Le vent du changement souffle sur l’équipe nationale de football de l’Algérie alors que Vladimir Petkovic, fraîchement nommé sélectionneur, dévoile sa première liste de sélectionnés. Dans un coup de poker audacieux, le tacticien expérimenté Petkovic a pris des décisions qui ont secoué les fondations mêmes du football algérien, suscitant à la fois l’excitation et l’appréhension parmi les supporters des Fennecs avec des cas épineux comme celui de Riyad Mahrez.
Indiscutablement, le nom le plus retentissant à être écarté de la sélection est celui de Riyad Mahrez, le capitaine emblématique. Si sa non présence sur la liste était plus ou moins pressentie, son absence reste néanmoins un choc. Mahrez, connu pour sa maîtrise technique et son leadership sur le terrain, a été l’âme de l’équipe pendant des années. Cependant, ses performances décevantes lors de la dernière Coupe d’Afrique des Nations ont fait naître des doutes quant à sa capacité à maintenir son niveau au plus haut niveau international.
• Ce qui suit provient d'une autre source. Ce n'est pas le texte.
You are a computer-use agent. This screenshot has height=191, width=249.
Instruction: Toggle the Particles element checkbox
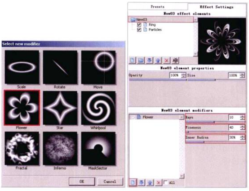pos(139,30)

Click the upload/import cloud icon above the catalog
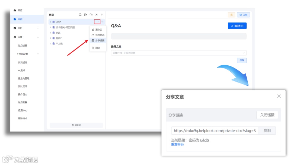coord(91,15)
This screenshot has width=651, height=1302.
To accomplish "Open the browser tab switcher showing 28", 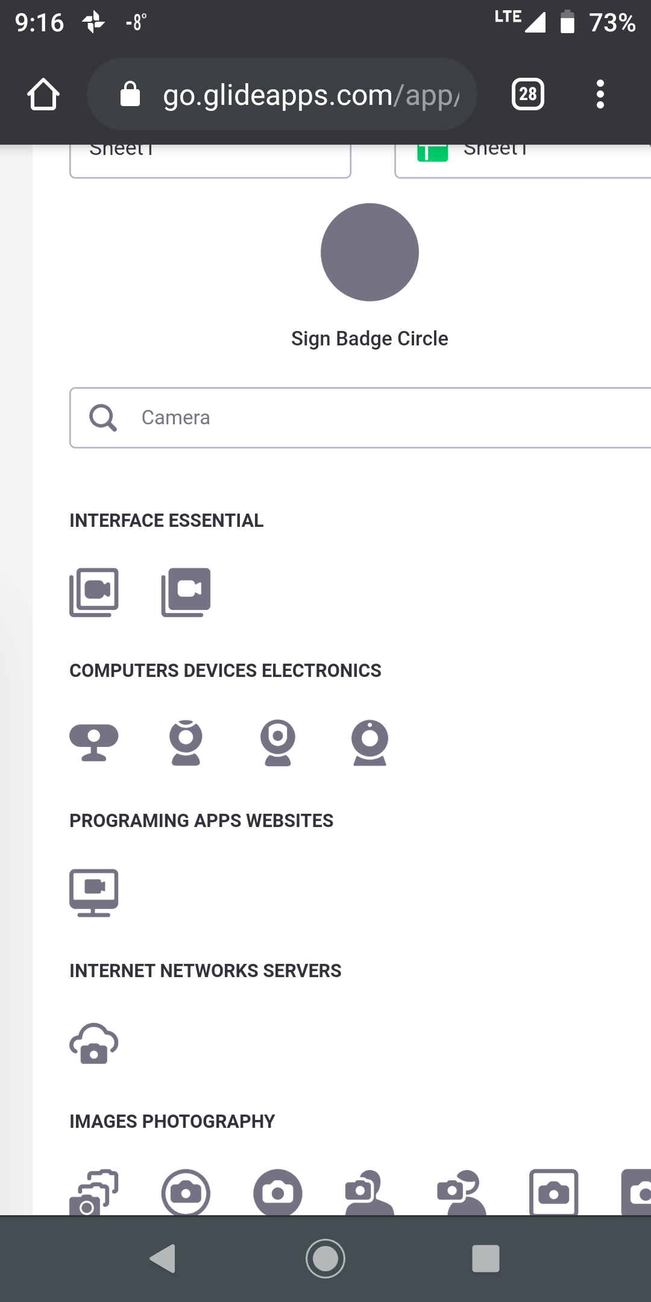I will pyautogui.click(x=528, y=94).
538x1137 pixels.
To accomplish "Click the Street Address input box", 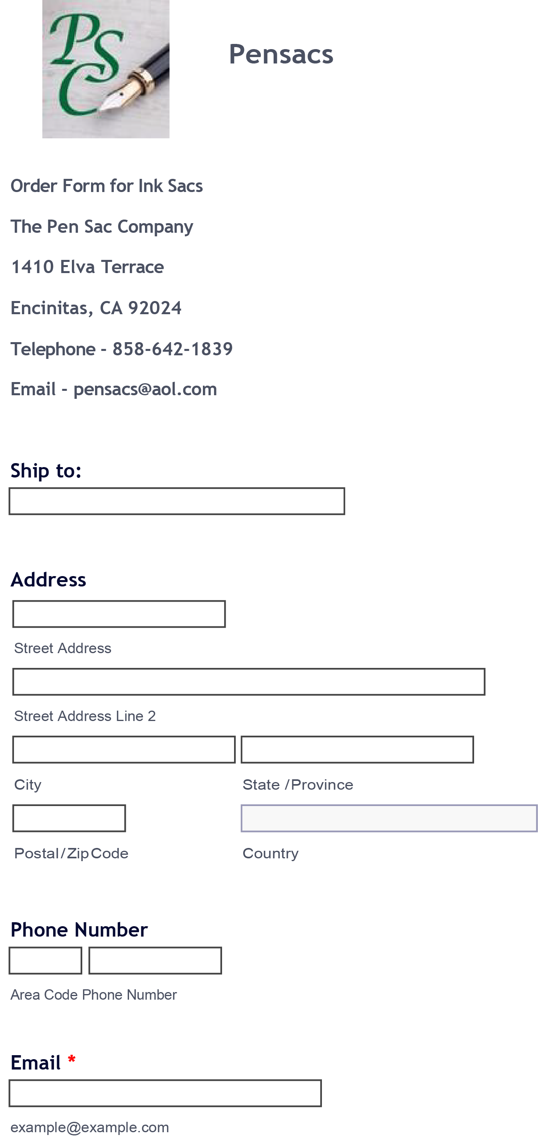I will [x=119, y=614].
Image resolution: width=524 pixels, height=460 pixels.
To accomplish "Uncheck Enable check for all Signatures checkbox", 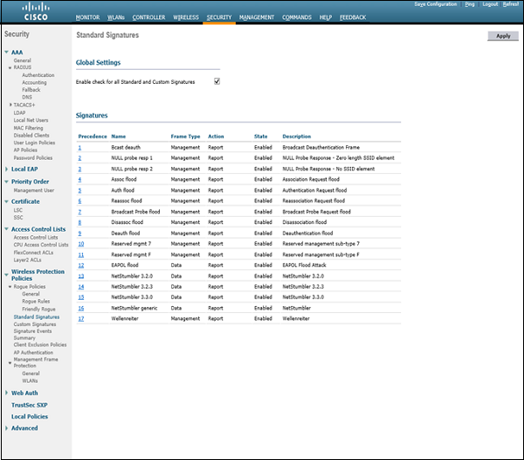I will [x=217, y=81].
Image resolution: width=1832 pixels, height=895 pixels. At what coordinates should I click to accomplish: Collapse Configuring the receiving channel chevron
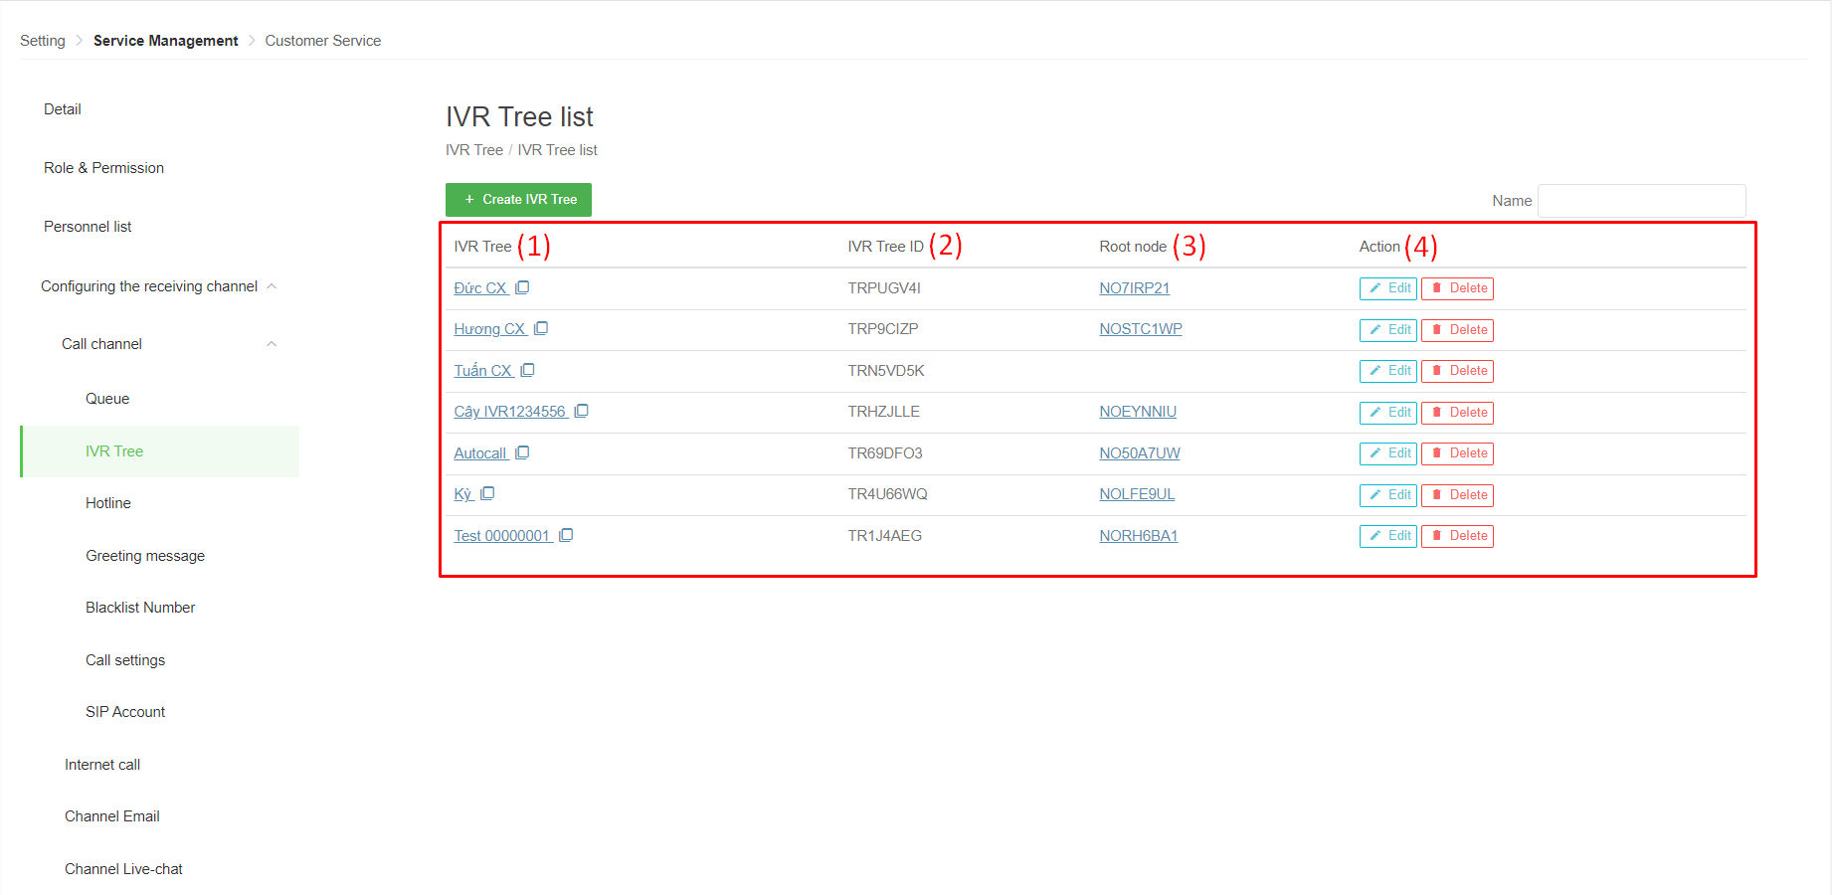point(272,286)
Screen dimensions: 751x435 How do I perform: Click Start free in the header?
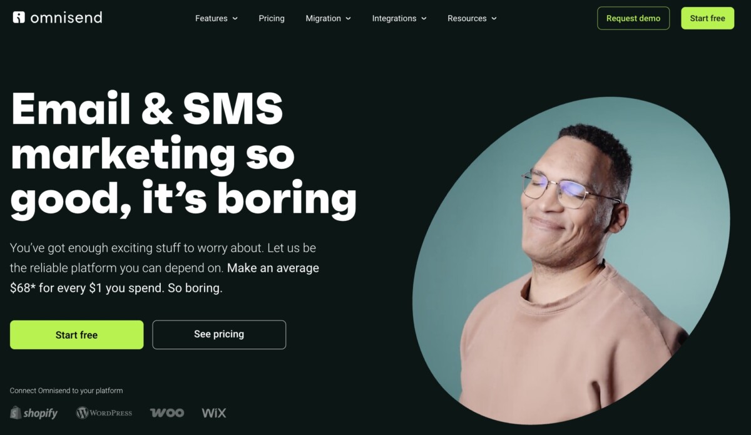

L’exclusion de Mahrez par Petkovic, bien que difficile à accepter pour de nombreux supporters, pourrait marquer le début d’une nouvelle ère pour l’équipe, axée sur le renouveau et la jeunesse.
Mais Mahrez n’est pas le seul à être passé sous le couperet de Petkovic. Islam Slimani, l’attaquant redoutable qui détient le titre de meilleur buteur de l’histoire du pays, a également été mis de côté. Sa présence physique imposante et sa capacité à trouver le fond des filets ont été des atouts précieux pour l’équipe par le passé, mais Petkovic semble privilégier une approche plus dynamique et agile dans le choix de ses attaquants.
De même, Sofiane Feghouli, un habitué des joutes internationales, a été écarté, laissant un vide sur le flanc droit de l’équipe. Son expérience et sa polyvalence ont souvent été des atouts précieux, mais il semble que Petkovic recherche un nouvel équilibre tactique, mettant l’accent sur la créativité et la fluidité du jeu.
Et que dire de Raïs M’Bolhi, le gardien vétéran qui a été un rempart indomptable dans les cages des Fennecs pendant de nombreuses années ? Son exclusion de la sélection est un autre signe clair que Petkovic cherche à construire une équipe pour l’avenir, avec un regard tourné vers les jeunes gardiens talentueux qui pourraient devenir les piliers de la défense algérienne pour les années à venir.
L’exclusion de Youcef Belaïli, malgré sa performance honorable lors de la dernière Coupe d’Afrique, a confirmé la volonté de Petkovic de tourner la page vers un nouveau chapitre. Belaïli, avec sa vivacité et sa capacité à créer des opportunités de but, a été un joueur clé pour l’équipe, mais Petkovic semble déterminé à faire place à de nouveaux visages et à donner leur chance à des joueurs moins expérimentés mais tout aussi talentueux.
Cependant, au milieu de ces choix déchirants, émerge un rayon d’espoir pour les supporters des Fennecs. Aissa Mandi et Baghdad Bounedjah, des piliers de l’équipe, demeurent dans les rangs. De plus, le retour tant attendu de Yacine Brahimi apporte une lueur d’expérience et de classe, tandis que la présence de jeunes talents tels que Yassine Benzia, Said Benrahma et Amine Gouiri annonce un avenir prometteur pour l’équipe nationale. Et dans un geste d’ouverture aux nouveaux visages, l’ancien rennais Rafik Guitane a reçu sa première convocation avec l’Algérie, soulignant ainsi la volonté de Petkovic de donner sa chance à la jeunesse émergente.
Avec cette nouvelle ère qui commence sous sa direction, Vladimir Petkovic sait qu’il est désormais sous les feux des projecteurs. Les attentes sont grandes, les critiques inévitables, mais avec son courage et sa détermination, il est prêt à relever le défi et à conduire les Fennecs vers de nouveaux sommets sur la scène internationale. Pour les supporters algériens, c’est le début d’une aventure pleine d’émotions et d’incertitudes, mais avec la conviction que l’avenir de leur équipe nationale est entre de bonnes mains.